Ponsonby, George (DNB00)
PONSONBY, GEORGE (1755–1817), lord chancellor of Ireland, third son of John Ponsonby (1713–1789) [q. v.], was born on 5 March 1755. William Brabazon Ponsonby, first baron Ponsonby [q. v.], was his brother. After an education received partly at home and partly at Trinity College, Cambridge, he was called to the Irish bar in 1780. Though fonder, it is said, of fox-hunting than of the drudgery of the law courts, he was in 1782, by the influence of his father and the patronage of the Duke of Portland, admitted to the inner bar, and at the same time given the lucrative post, worth 1,200l. a year, of first counsel to the commissioners of revenue, of which he was subsequently, in 1789, deprived by the Marquis of Buckingham. He entered parliament in 1776 as member for the borough of Wicklow, in the place of Sir William Fownes, deceased. In 1783 he was returned for Inistioge borough, co. Kilkenny, which he represented till 1797, and was one of the representatives of Galway city when the parliament of Ireland ceased its independent existence.

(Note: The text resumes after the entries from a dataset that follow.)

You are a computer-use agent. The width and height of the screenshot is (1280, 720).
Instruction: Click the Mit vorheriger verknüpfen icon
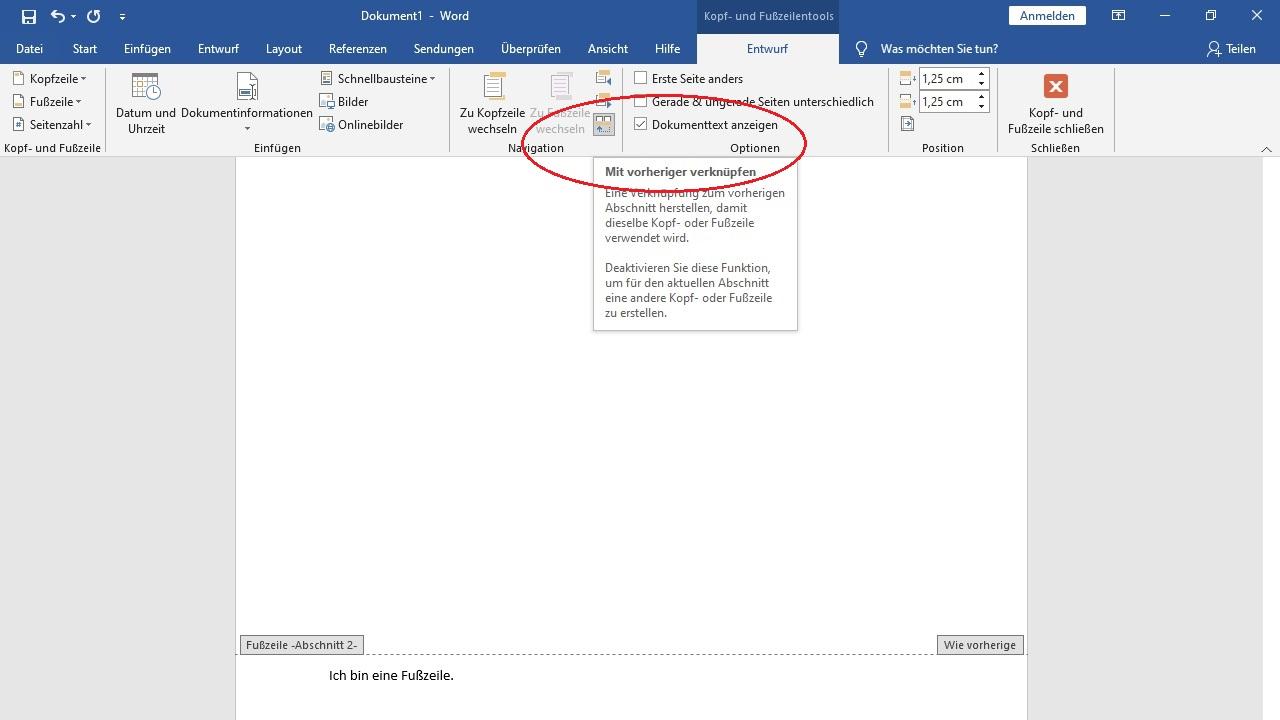pyautogui.click(x=603, y=125)
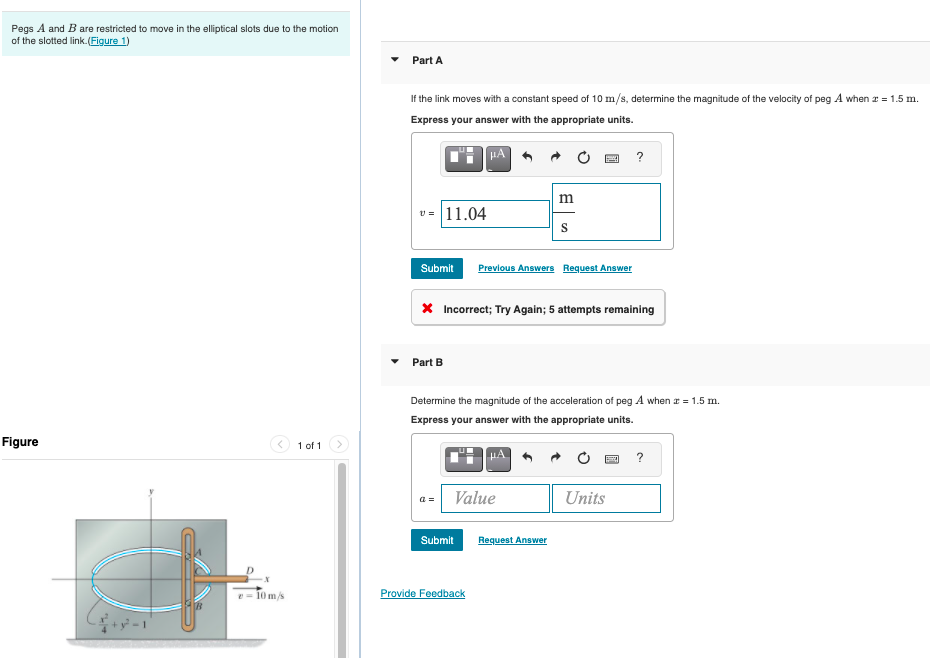Submit the Part A answer

tap(436, 268)
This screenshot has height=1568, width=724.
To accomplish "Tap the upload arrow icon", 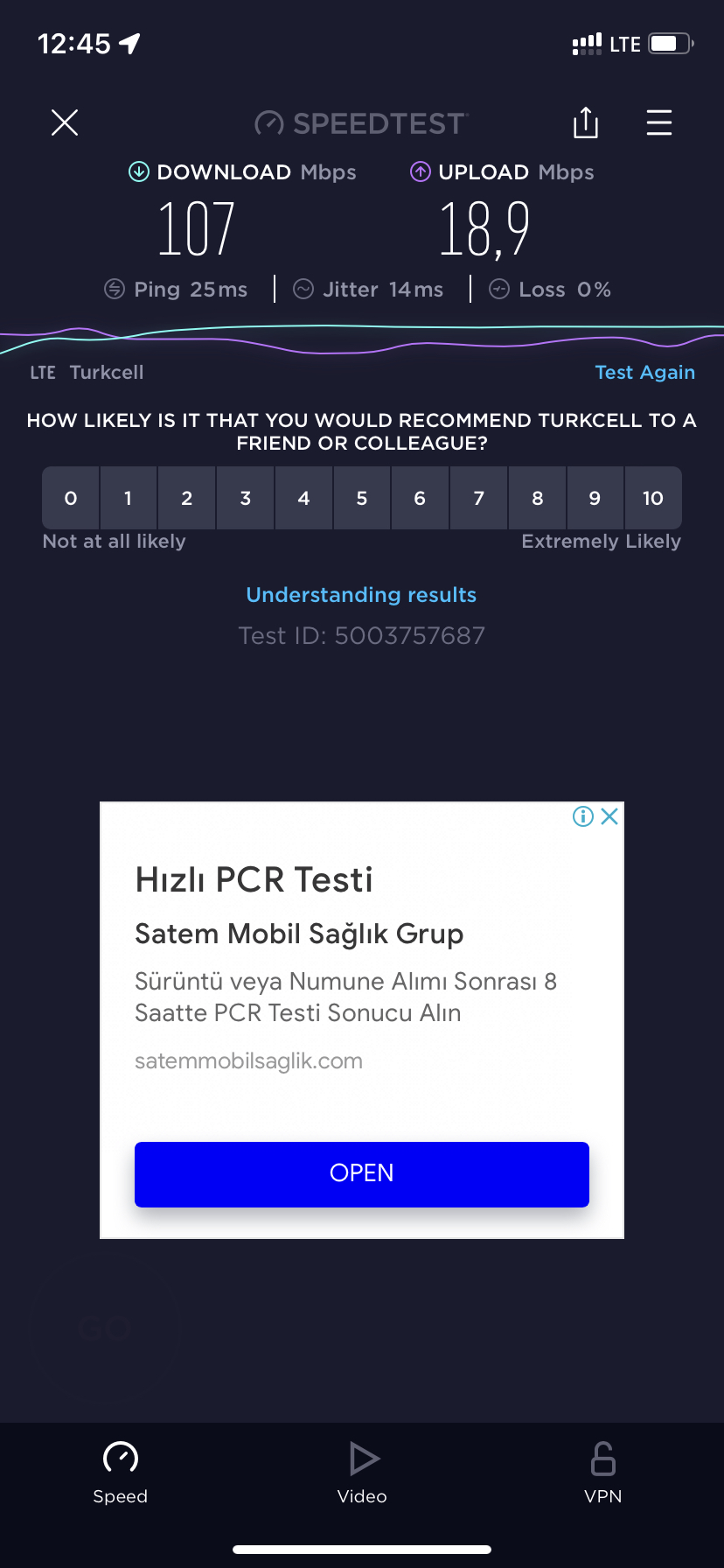I will 421,172.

He held office as chancellor of the exchequer in the brief administration of the Duke of Portland in 1782, and in February supported the motion for the postponement of Grattan's address regarding the independence of the Irish parliament. The traditions of his family, though liberal, naturally inclined him to support government; but his interest in politics at this time was not intense, and his attendance in the house far from frequent. He spoke at some length on 29 Nov. 1783 in opposition to Flood's Reform Bill; in March 1786 he opposed a bill to limit pensions as an unmerited censure on the Duke of Rutland's administration, and in the following year he resisted a motion by Grattan to inquire into the subject of tithes. He took, however, a very determined line on the regency question in 1789, arguing strongly in favour of the address to the Prince of Wales. He was in consequence deprived of his office of counsel to the revenue board, and from that time forward acted avowedly with the opposition. In the following session he inveighed strongly against the profuse expenditure of government with a declining exchequer, and the enormous increase in the pension list during the Marquis of Buckingham's administration. ‘His excellency,’ he said sarcastically, reviewing the list of persons promoted to office, ‘must have been a profound politician to discover so much merit where no one else suspected it to reside.’
Meanwhile his reputation as a lawyer had been steadily growing. His practice was a large and a lucrative one; and so great, it is said, was Fitzgibbon's regard for his professional abilities that Fitzgibbon, on his elevation at this time to the woolsack, forgot his political animosity towards him, and transferred to him his brief bag. In 1790, as counsel with Curran, he supported the claims of the common council of Dublin against the court of aldermen in their contest over the election of a lord mayor, and received their thanks for his conduct of their case. In consequence of the extraordinary partisanship displayed by the chief justice of the king's bench [see Scott, John, Lord Clonmell] in the famous quarrel between John Magee (d. 1809) [q. v.], the proprietor of the ‘Dublin Evening Post,’ and Francis Higgins (1746–1802) [q. v.], the proprietor of the ‘Freeman's Journal,’ Ponsonby brought the matter before parliament on 3 March 1790. His speech, which was published and had a wide circulation, was from a legal standpoint unanswerable; but the motion was adroitly met by the attorney-general moving that the chairman should leave the chair. A similar motion in March of the following year, expressly censuring the lord chief justice, incurred a similar fate; but the fierce criticism to which his conduct had exposed him utterly ruined Clonmell's judicial character.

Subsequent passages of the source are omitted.